Instruction » Can you print the stretch from the line containing "Given: Delete the 无库存 order status" through the last of the lines below, unchanged and without the pictures?

Provided material »
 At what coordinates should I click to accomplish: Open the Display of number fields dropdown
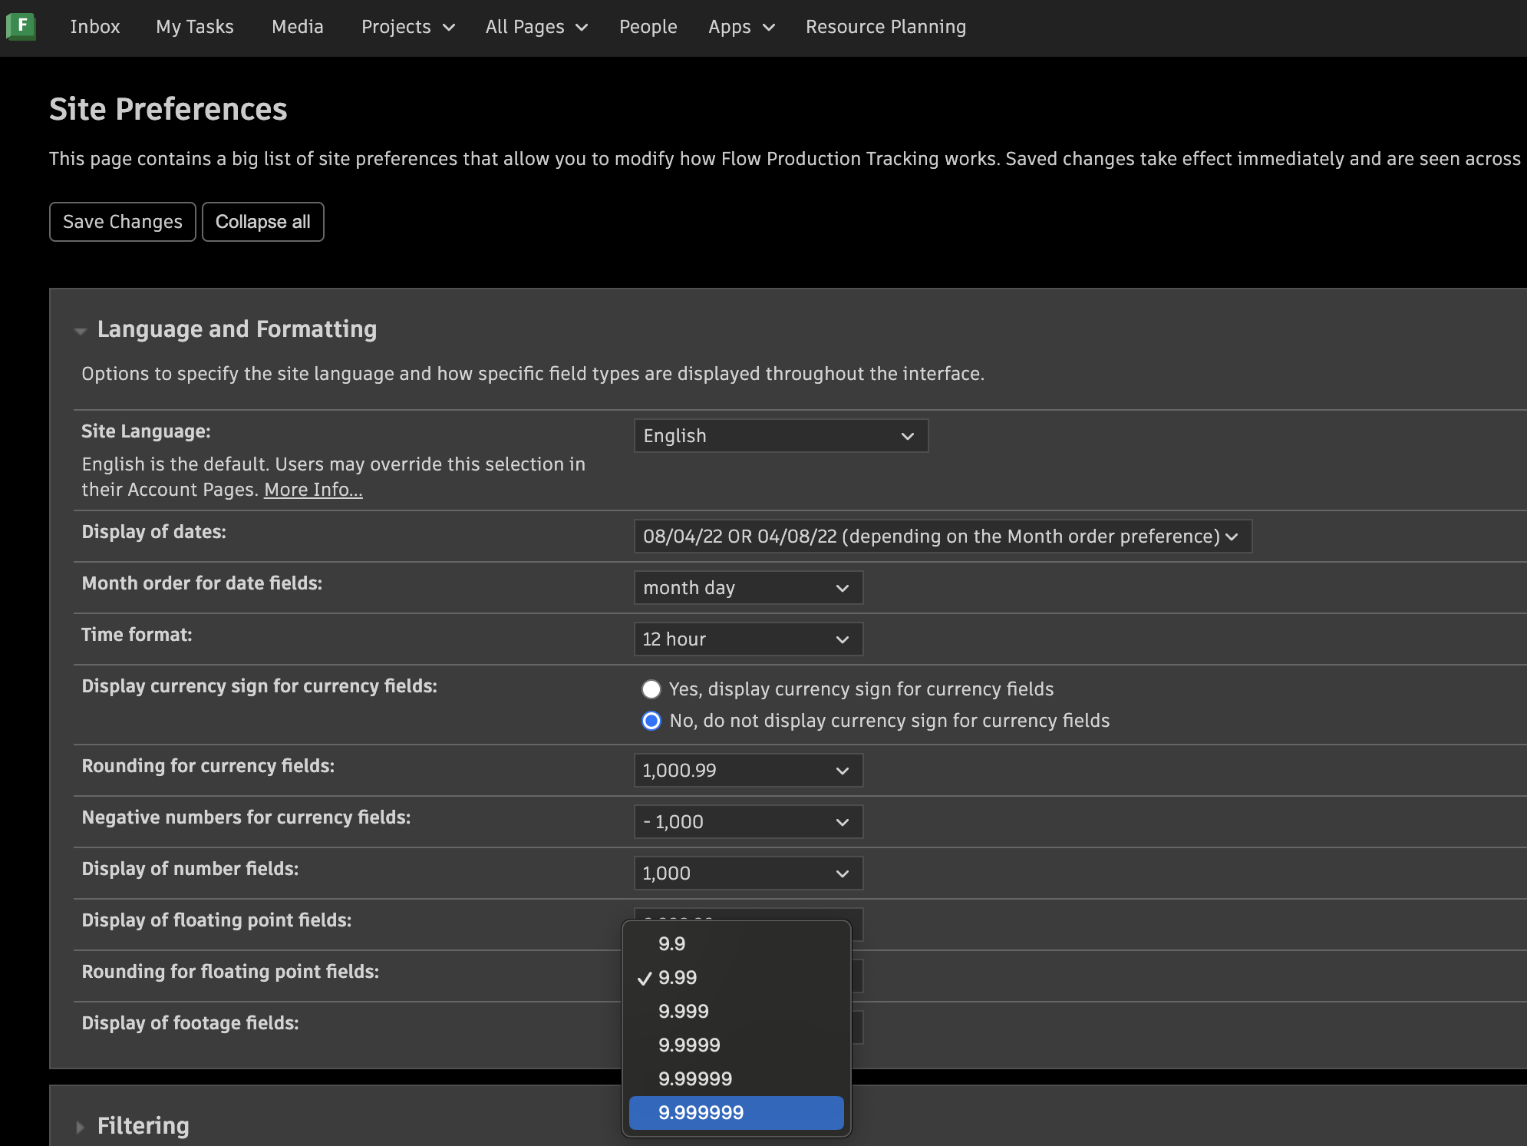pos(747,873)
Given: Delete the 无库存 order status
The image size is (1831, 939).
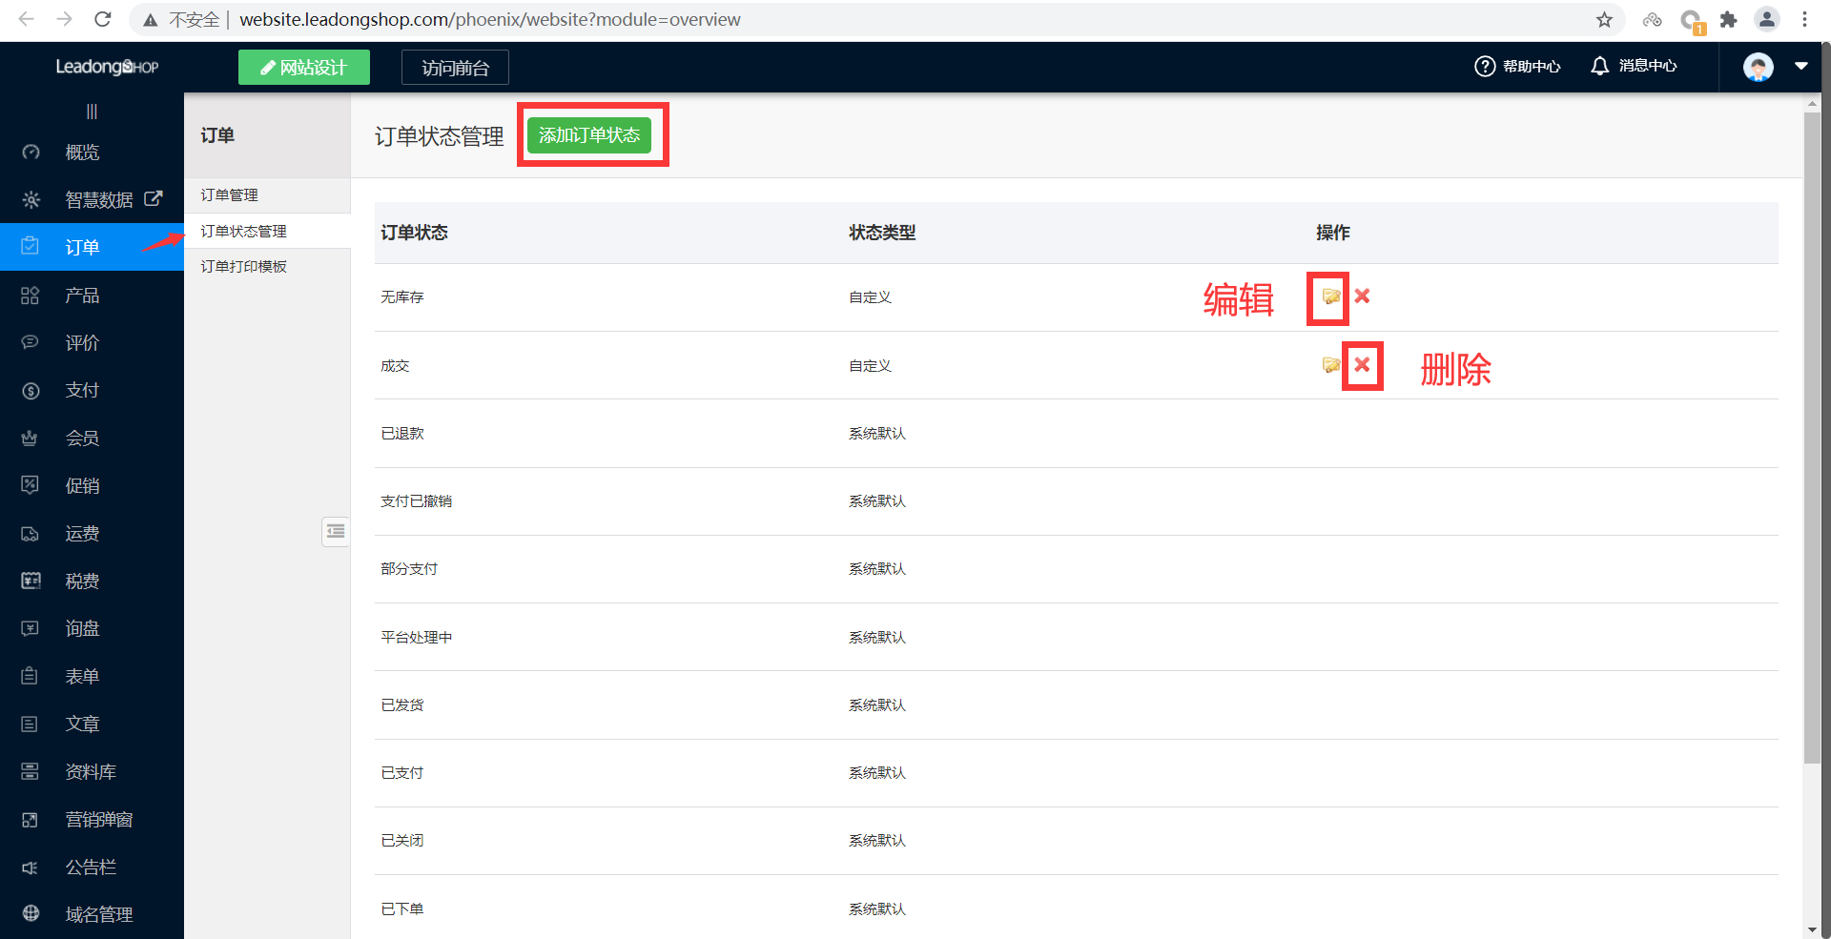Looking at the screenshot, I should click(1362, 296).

Output for this exercise »
Given: Delete the 无库存 order status
The image size is (1831, 939).
Looking at the screenshot, I should click(1362, 296).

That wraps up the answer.